Emerging Markets Mean Emerging Customers
In today's competitive global business environment, companies are placing innovation at the top of their agenda but finding that their IT organizations are lacking in visionary thinking and innovation. Conversely, organizations operating in highly constrained environments in emerging nations such as China and India are innovating at a faster rate than ever before. A new report from Gartner says innovation from these new, untapped markets is driving global innovation and creating a force that cannot be ignored by companies in mature markets.

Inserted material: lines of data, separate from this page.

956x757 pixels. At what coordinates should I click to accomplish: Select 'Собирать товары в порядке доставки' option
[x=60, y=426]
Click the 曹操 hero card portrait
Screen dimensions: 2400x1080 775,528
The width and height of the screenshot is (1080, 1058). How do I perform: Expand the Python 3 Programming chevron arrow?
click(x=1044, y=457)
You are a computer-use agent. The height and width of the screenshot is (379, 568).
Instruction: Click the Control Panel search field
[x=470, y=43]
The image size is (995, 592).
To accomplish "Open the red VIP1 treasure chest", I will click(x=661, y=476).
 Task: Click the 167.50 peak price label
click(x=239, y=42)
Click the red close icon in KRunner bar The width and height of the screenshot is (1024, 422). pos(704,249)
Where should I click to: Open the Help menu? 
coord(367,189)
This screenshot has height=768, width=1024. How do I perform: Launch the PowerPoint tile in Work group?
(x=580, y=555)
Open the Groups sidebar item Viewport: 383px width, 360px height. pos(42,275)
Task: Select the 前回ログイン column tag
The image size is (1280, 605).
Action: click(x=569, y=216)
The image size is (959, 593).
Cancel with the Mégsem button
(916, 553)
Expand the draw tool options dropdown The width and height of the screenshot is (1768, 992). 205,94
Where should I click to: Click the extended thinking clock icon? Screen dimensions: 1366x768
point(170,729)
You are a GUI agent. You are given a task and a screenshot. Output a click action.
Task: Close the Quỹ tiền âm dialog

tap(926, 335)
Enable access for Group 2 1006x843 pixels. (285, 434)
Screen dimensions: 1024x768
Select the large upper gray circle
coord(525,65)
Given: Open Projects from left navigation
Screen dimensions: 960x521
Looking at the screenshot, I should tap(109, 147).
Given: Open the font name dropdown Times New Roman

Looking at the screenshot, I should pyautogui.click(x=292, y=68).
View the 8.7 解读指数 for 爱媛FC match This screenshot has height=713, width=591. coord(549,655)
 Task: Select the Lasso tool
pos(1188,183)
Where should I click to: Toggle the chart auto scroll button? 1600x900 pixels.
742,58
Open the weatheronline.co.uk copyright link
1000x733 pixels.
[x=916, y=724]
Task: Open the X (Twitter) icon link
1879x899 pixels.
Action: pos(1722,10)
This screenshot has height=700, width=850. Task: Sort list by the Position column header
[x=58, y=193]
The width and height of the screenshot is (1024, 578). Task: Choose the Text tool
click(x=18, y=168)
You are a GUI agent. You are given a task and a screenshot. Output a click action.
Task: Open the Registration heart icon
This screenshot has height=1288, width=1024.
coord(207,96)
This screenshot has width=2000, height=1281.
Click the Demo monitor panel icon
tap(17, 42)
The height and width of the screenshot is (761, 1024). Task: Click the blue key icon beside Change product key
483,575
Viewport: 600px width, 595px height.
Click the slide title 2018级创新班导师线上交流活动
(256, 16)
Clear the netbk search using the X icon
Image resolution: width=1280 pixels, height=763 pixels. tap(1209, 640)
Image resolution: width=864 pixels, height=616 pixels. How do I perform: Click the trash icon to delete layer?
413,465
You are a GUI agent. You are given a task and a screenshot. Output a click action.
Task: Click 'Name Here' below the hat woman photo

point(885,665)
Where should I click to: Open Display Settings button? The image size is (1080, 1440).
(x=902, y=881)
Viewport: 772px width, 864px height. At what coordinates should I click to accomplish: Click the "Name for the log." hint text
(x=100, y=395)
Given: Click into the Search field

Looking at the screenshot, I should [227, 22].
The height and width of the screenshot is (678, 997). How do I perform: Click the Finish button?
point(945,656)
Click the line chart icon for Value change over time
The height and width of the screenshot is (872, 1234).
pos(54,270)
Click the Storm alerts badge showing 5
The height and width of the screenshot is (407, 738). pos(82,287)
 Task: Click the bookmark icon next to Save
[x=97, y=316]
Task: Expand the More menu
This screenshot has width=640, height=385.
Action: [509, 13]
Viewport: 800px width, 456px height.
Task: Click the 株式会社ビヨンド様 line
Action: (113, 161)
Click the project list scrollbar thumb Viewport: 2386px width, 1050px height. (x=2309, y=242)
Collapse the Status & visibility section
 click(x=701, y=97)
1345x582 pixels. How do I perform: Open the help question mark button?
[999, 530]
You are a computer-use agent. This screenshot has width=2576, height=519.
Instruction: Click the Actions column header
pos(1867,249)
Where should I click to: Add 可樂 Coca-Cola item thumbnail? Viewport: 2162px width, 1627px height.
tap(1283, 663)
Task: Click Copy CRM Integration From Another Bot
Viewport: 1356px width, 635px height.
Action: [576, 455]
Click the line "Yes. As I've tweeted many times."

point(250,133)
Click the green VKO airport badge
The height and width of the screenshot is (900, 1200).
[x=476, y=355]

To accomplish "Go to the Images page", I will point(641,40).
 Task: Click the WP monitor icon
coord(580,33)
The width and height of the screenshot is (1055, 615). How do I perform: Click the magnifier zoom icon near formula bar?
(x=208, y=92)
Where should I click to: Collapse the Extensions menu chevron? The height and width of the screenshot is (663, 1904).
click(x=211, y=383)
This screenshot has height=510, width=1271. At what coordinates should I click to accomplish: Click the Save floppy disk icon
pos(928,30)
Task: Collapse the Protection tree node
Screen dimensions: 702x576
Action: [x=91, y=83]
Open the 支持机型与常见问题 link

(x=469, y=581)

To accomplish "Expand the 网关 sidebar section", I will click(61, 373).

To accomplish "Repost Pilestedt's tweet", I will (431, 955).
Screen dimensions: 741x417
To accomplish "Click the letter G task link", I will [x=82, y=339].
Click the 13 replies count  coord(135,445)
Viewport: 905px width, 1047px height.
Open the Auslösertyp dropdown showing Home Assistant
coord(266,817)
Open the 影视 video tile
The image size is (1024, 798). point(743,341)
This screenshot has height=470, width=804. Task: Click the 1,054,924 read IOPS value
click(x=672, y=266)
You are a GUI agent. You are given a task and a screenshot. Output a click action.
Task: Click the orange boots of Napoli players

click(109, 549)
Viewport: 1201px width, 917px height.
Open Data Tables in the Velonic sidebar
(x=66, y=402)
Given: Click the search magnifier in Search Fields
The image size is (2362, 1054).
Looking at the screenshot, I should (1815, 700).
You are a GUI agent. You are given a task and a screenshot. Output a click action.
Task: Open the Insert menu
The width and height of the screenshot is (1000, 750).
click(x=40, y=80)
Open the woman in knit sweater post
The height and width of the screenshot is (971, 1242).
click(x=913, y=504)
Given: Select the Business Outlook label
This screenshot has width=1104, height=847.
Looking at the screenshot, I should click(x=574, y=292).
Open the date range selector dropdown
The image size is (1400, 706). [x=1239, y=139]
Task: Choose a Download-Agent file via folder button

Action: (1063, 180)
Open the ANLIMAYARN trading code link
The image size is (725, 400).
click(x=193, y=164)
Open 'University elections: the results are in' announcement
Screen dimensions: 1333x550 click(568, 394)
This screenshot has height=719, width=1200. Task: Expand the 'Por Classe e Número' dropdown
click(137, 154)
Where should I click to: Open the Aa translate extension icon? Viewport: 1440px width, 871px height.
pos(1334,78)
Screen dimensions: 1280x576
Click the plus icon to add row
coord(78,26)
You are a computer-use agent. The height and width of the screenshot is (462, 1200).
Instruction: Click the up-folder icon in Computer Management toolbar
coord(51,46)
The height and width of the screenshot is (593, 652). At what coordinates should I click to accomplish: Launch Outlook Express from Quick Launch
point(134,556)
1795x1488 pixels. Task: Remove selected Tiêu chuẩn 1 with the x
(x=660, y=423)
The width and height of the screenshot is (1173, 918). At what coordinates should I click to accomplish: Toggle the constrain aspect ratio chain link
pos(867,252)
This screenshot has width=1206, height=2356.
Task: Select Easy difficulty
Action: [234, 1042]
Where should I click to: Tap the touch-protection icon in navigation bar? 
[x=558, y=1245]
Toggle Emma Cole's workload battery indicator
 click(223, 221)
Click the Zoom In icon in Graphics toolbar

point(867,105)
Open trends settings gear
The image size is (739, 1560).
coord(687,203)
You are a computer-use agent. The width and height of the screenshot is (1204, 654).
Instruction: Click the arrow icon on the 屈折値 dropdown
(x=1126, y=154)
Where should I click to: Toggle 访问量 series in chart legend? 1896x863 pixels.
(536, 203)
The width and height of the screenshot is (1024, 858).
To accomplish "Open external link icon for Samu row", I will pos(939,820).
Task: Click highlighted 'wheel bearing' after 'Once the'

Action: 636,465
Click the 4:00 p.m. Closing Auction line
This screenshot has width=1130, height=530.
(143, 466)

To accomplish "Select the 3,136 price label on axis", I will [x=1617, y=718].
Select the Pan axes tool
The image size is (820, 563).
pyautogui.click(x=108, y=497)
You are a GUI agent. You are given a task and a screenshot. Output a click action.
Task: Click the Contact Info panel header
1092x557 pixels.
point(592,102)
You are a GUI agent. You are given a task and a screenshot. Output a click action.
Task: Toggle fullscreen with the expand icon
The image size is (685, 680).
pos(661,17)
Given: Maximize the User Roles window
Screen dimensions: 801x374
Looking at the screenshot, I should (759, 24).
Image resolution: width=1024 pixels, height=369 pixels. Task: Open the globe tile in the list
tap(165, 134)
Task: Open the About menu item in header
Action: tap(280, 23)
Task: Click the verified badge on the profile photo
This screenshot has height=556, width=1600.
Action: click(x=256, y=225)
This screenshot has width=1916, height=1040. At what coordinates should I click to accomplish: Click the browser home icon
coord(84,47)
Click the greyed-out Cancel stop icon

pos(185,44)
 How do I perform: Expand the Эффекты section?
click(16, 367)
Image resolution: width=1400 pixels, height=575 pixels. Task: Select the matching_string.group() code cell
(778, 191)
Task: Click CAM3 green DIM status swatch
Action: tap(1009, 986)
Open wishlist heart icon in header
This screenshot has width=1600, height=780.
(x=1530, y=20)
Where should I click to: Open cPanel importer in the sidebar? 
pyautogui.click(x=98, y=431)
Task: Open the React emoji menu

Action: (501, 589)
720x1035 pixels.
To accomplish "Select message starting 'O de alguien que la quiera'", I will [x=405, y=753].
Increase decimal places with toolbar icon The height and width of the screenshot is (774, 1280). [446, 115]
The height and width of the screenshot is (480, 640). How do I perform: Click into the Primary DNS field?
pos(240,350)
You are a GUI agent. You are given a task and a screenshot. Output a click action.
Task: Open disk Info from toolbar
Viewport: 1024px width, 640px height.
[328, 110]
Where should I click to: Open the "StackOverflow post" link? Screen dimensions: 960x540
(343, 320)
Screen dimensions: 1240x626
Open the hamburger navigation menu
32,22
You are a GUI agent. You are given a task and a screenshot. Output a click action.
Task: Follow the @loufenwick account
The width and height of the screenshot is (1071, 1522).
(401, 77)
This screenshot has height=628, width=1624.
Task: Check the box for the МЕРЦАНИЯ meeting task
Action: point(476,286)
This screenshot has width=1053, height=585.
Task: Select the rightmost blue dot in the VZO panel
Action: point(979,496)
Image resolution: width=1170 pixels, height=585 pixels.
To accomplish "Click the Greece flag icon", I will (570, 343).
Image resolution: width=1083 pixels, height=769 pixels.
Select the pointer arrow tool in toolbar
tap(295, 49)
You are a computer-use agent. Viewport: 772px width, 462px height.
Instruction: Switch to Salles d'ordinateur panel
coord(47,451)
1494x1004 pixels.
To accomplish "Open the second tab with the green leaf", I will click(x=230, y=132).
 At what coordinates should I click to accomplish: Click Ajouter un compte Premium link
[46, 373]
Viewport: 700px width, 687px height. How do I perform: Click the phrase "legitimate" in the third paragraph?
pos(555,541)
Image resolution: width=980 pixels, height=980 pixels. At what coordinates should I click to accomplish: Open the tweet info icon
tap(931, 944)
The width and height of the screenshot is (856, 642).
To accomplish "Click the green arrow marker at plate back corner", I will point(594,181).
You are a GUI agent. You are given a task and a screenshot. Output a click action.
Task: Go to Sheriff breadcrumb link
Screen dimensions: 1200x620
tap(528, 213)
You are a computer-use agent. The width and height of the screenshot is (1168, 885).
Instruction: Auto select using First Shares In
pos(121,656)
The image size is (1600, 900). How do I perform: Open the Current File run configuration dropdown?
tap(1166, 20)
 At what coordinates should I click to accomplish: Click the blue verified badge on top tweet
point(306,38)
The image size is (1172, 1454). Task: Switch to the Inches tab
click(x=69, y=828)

"In our increasingly customer-driven world we are moving away from the traditional view of innovation as internally managed and R&D focused," says Sandy Shen, research director at Gartner. "Innovation doesn't come from a laboratory. It comes from solving real life problems and responding to everyday needs regardless of how sophisticated the market might be, with the ultimate goal of enriching people's lives."
Shen says developing nations are adopting innovation and technology faster than mature markets for three main reasons. First, emerging markets have fewer legacy systems, enabling them to leapfrog technology and commercialize it faster, making them ideal test beds. Second, in highly constrained environments, which might include poor infrastructure and low affordability, there is an acute need for products that can serve the local market better, rather than products designed for the developed world. Shen cites mobile phones as an example: Requiring less power and having built-in connectivity, they are thus more suitable for emerging markets than PCs. They are also cheaper than PCs and more adaptable to the emerging market environment, and will outnumber PCs in developing markets by 2010. Finally, emerging countries such as China and India have the ambition to lead the IT industry in the global market, and innovation is their only way to compete globally.
Although emerging and mature markets each have different innovation drivers, they very often yield the same kind of innovation. For this reason, Gartner predicts that by 2015, IT engineered for developing economies will drive 20 percent of disruptive IT innovation worldwide. One example is mobile banking. "SMS money transfer was first introduced in emerging markets because it was not otherwise cost effective to reach people in remote areas. This solution is now being adopted globally by leading carriers and financial institutions to address the inefficiencies of international money transmission," Shen says. "This development is profoundly altering the way people in mature markets use banks and other financial services."
Adding to this are China and India, which are emerging as powerhouses of innovation and creativity. Today, Chinese companies like Haier, Huawei, and Lenovo are stepping up investment in new product research, aggressively pushing into the global market as low-cost players, and posing a threat to global organizations, the report says. India is also becoming an IT services powerhouse with the help of established leading Indian IT companies like Infosys, Tata Consulting Services, and Wipro. IT services account for around half of India's services exports and the IT services market is growing at more than 30 percent per year. "Established businesses can't expect innovation to come to them. They have to look beyond their own borders and consider untapped markets and customers that they have perhaps not considered up until now if they want to continue to innovate in a global economy," Shen says.
"We are looking at immense nations that are rapidly moving from subsistence living to being consumers, which in turn means a large number of new people to sell new technology to," Shen says. "Global companies in mature markets cannot afford to ignore developing nations, given the huge untapped opportunities they offer. Don't dismiss the vast potential of third world markets; make them your customers."